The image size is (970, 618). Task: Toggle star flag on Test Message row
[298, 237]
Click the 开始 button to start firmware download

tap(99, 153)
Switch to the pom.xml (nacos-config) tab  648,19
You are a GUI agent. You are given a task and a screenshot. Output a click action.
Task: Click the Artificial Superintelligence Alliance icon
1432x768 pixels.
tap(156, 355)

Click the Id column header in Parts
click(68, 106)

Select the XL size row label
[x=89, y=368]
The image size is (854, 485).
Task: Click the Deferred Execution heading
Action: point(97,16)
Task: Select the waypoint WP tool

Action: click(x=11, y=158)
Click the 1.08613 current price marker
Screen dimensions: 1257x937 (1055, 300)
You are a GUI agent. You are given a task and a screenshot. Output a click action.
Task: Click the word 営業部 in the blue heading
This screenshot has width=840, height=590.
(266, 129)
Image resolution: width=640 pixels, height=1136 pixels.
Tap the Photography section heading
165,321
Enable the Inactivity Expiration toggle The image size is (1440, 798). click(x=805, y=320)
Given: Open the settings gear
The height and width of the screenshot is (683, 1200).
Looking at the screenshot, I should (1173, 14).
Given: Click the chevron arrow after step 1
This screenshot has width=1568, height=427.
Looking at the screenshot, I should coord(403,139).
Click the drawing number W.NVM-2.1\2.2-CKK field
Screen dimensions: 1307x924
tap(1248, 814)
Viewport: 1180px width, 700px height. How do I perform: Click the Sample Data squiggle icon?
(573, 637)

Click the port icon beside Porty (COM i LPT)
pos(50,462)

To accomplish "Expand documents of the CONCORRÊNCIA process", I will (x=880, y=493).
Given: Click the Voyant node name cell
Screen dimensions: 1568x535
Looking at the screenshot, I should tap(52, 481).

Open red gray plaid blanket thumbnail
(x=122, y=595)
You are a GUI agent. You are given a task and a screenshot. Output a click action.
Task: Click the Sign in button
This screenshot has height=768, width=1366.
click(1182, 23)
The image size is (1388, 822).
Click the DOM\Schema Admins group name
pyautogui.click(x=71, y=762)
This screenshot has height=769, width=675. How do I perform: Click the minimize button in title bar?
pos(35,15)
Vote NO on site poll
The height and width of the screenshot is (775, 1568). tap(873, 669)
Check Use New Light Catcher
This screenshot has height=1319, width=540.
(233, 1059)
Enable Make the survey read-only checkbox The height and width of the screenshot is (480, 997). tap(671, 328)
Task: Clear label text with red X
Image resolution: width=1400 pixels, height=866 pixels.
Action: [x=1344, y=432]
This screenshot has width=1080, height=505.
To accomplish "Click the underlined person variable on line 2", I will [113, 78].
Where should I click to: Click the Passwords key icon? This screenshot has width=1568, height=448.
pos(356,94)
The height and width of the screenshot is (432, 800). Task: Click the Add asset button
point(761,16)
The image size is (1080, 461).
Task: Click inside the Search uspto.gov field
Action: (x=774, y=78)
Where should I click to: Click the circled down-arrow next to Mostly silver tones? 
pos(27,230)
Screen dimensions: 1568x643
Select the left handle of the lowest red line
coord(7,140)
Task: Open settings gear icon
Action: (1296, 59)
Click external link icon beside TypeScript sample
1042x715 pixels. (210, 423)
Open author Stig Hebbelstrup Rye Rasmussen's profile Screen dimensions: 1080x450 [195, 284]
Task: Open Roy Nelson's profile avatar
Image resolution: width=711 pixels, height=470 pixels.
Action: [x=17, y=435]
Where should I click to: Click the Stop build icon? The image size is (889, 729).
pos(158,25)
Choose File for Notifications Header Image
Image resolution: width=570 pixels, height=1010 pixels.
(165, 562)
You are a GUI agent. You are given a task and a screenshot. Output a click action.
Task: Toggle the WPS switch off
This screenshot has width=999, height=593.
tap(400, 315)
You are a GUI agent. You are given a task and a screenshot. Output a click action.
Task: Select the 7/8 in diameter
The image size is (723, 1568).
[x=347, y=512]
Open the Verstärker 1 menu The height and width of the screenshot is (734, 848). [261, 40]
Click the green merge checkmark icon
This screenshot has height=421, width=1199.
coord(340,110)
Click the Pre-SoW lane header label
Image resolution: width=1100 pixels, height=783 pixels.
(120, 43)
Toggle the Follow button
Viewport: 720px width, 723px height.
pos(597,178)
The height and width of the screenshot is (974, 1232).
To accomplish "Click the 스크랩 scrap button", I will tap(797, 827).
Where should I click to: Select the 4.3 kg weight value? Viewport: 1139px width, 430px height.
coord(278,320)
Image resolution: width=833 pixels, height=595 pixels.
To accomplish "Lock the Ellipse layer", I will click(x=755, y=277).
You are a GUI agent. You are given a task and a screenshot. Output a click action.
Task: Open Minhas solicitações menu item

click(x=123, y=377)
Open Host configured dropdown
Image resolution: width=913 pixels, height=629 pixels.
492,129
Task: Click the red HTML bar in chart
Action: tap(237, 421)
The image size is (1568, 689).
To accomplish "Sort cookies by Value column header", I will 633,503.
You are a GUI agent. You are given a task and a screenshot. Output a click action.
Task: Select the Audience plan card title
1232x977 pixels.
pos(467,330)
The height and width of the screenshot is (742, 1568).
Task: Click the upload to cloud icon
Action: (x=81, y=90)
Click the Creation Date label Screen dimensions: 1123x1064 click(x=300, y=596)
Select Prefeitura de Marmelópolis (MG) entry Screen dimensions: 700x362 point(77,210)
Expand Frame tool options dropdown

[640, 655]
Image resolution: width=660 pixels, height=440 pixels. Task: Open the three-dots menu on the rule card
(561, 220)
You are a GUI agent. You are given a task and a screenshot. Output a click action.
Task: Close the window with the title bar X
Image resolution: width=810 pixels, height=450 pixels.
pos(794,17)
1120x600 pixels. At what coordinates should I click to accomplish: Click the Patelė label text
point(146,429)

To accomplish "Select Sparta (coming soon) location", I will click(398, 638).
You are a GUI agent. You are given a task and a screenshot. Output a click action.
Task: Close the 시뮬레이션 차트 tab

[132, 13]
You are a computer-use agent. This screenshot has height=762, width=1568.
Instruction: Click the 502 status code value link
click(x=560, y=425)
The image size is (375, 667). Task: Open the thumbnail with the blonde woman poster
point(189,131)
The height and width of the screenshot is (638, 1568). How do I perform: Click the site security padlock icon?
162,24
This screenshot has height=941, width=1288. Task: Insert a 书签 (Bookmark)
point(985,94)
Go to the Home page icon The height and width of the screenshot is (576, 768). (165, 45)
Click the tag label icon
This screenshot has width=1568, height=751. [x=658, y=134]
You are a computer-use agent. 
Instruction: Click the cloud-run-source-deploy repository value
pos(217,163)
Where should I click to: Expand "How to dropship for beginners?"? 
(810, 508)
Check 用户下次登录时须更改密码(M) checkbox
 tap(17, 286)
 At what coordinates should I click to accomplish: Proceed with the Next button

--*--

Please repeat the complete material exactly, with nothing omitted.

The image size is (970, 618). Task: Toggle star flag on Test Message row
[298, 237]
Click the 开始 button to start firmware download

tap(99, 153)
Switch to the pom.xml (nacos-config) tab  648,19
You are a GUI agent. You are given a task and a screenshot. Output a click action.
Task: Click the Artificial Superintelligence Alliance icon
1432x768 pixels.
tap(156, 355)

Click the Id column header in Parts
click(68, 106)

Select the XL size row label
[x=89, y=368]
The image size is (854, 485).
Task: Click the Deferred Execution heading
Action: point(97,16)
Task: Select the waypoint WP tool

Action: click(x=11, y=158)
Click the 1.08613 current price marker
Screen dimensions: 1257x937 (1055, 300)
You are a GUI agent. You are given a task and a screenshot. Output a click action.
Task: Click the word 営業部 in the blue heading
This screenshot has width=840, height=590.
(266, 129)
Image resolution: width=640 pixels, height=1136 pixels.
Tap the Photography section heading
165,321
Enable the Inactivity Expiration toggle The image size is (1440, 798). click(x=805, y=320)
Given: Open the settings gear
The height and width of the screenshot is (683, 1200).
Looking at the screenshot, I should (1173, 14).
Given: Click the chevron arrow after step 1
This screenshot has width=1568, height=427.
Looking at the screenshot, I should coord(403,139).
Click the drawing number W.NVM-2.1\2.2-CKK field
Screen dimensions: 1307x924
tap(1248, 814)
Viewport: 1180px width, 700px height. How do I perform: Click the Sample Data squiggle icon?
(573, 637)

Click the port icon beside Porty (COM i LPT)
pos(50,462)

To accomplish "Expand documents of the CONCORRÊNCIA process", I will (x=880, y=493).
Given: Click the Voyant node name cell
Screen dimensions: 1568x535
Looking at the screenshot, I should tap(52, 481).

Open red gray plaid blanket thumbnail
(x=122, y=595)
You are a GUI agent. You are given a task and a screenshot. Output a click action.
Task: Click the Sign in button
This screenshot has height=768, width=1366.
click(1182, 23)
The image size is (1388, 822).
Click the DOM\Schema Admins group name
pyautogui.click(x=71, y=762)
This screenshot has height=769, width=675. How do I perform: Click the minimize button in title bar?
pos(35,15)
Vote NO on site poll
The height and width of the screenshot is (775, 1568). tap(873, 669)
Check Use New Light Catcher
This screenshot has height=1319, width=540.
(233, 1059)
Enable Make the survey read-only checkbox The height and width of the screenshot is (480, 997). tap(671, 328)
Task: Clear label text with red X
Image resolution: width=1400 pixels, height=866 pixels.
Action: [x=1344, y=432]
This screenshot has width=1080, height=505.
To accomplish "Click the underlined person variable on line 2", I will [113, 78].
Where should I click to: Click the Passwords key icon? This screenshot has width=1568, height=448.
pos(356,94)
The height and width of the screenshot is (432, 800). Task: Click the Add asset button
point(761,16)
The image size is (1080, 461).
Task: Click inside the Search uspto.gov field
Action: (x=774, y=78)
Where should I click to: Click the circled down-arrow next to Mostly silver tones? 
pos(27,230)
Screen dimensions: 1568x643
Select the left handle of the lowest red line
coord(7,140)
Task: Open settings gear icon
Action: (1296, 59)
Click external link icon beside TypeScript sample
1042x715 pixels. (210, 423)
Open author Stig Hebbelstrup Rye Rasmussen's profile Screen dimensions: 1080x450 [195, 284]
Task: Open Roy Nelson's profile avatar
Image resolution: width=711 pixels, height=470 pixels.
Action: [x=17, y=435]
Where should I click to: Click the Stop build icon? The image size is (889, 729).
pos(158,25)
Choose File for Notifications Header Image
Image resolution: width=570 pixels, height=1010 pixels.
(165, 562)
You are a GUI agent. You are given a task and a screenshot. Output a click action.
Task: Toggle the WPS switch off
This screenshot has width=999, height=593.
tap(400, 315)
You are a GUI agent. You are given a task and a screenshot. Output a click action.
Task: Select the 7/8 in diameter
The image size is (723, 1568).
[x=347, y=512]
Open the Verstärker 1 menu The height and width of the screenshot is (734, 848). [261, 40]
Click the green merge checkmark icon
This screenshot has height=421, width=1199.
coord(340,110)
Click the Pre-SoW lane header label
Image resolution: width=1100 pixels, height=783 pixels.
(120, 43)
Toggle the Follow button
Viewport: 720px width, 723px height.
pos(597,178)
The height and width of the screenshot is (974, 1232).
To accomplish "Click the 스크랩 scrap button", I will tap(797, 827).
Where should I click to: Select the 4.3 kg weight value? Viewport: 1139px width, 430px height.
coord(278,320)
Image resolution: width=833 pixels, height=595 pixels.
To accomplish "Lock the Ellipse layer", I will click(x=755, y=277).
You are a GUI agent. You are given a task and a screenshot. Output a click action.
Task: Open Minhas solicitações menu item

click(x=123, y=377)
Open Host configured dropdown
Image resolution: width=913 pixels, height=629 pixels.
492,129
Task: Click the red HTML bar in chart
Action: tap(237, 421)
The image size is (1568, 689).
To accomplish "Sort cookies by Value column header", I will 633,503.
You are a GUI agent. You are given a task and a screenshot. Output a click action.
Task: Select the Audience plan card title
1232x977 pixels.
pos(467,330)
The height and width of the screenshot is (742, 1568).
Task: Click the upload to cloud icon
Action: (x=81, y=90)
Click the Creation Date label Screen dimensions: 1123x1064 click(x=300, y=596)
Select Prefeitura de Marmelópolis (MG) entry Screen dimensions: 700x362 point(77,210)
Expand Frame tool options dropdown

[640, 655]
Image resolution: width=660 pixels, height=440 pixels. Task: Open the three-dots menu on the rule card
(561, 220)
You are a GUI agent. You are given a task and a screenshot. Output a click action.
Task: Close the window with the title bar X
Image resolution: width=810 pixels, height=450 pixels.
pos(794,17)
1120x600 pixels. At what coordinates should I click to accomplish: Click the Patelė label text
point(146,429)

To accomplish "Select Sparta (coming soon) location", I will click(398, 638).
You are a GUI agent. You are given a task and a screenshot. Output a click action.
Task: Close the 시뮬레이션 차트 tab

[132, 13]
You are a computer-use agent. This screenshot has height=762, width=1568.
Instruction: Click the 502 status code value link
click(x=560, y=425)
The image size is (375, 667). Task: Open the thumbnail with the blonde woman poster
point(189,131)
The height and width of the screenshot is (638, 1568). How do I perform: Click the site security padlock icon?
162,24
This screenshot has height=941, width=1288. Task: Insert a 书签 (Bookmark)
point(985,94)
Go to the Home page icon The height and width of the screenshot is (576, 768). (165, 45)
Click the tag label icon
This screenshot has width=1568, height=751. [x=658, y=134]
You are a computer-use agent. 
Instruction: Click the cloud-run-source-deploy repository value
pos(217,163)
Where should I click to: Expand "How to dropship for beginners?"? 
(810, 508)
Check 用户下次登录时须更改密码(M) checkbox
 tap(17, 286)
 At what coordinates should I click to accomplish: Proceed with the Next button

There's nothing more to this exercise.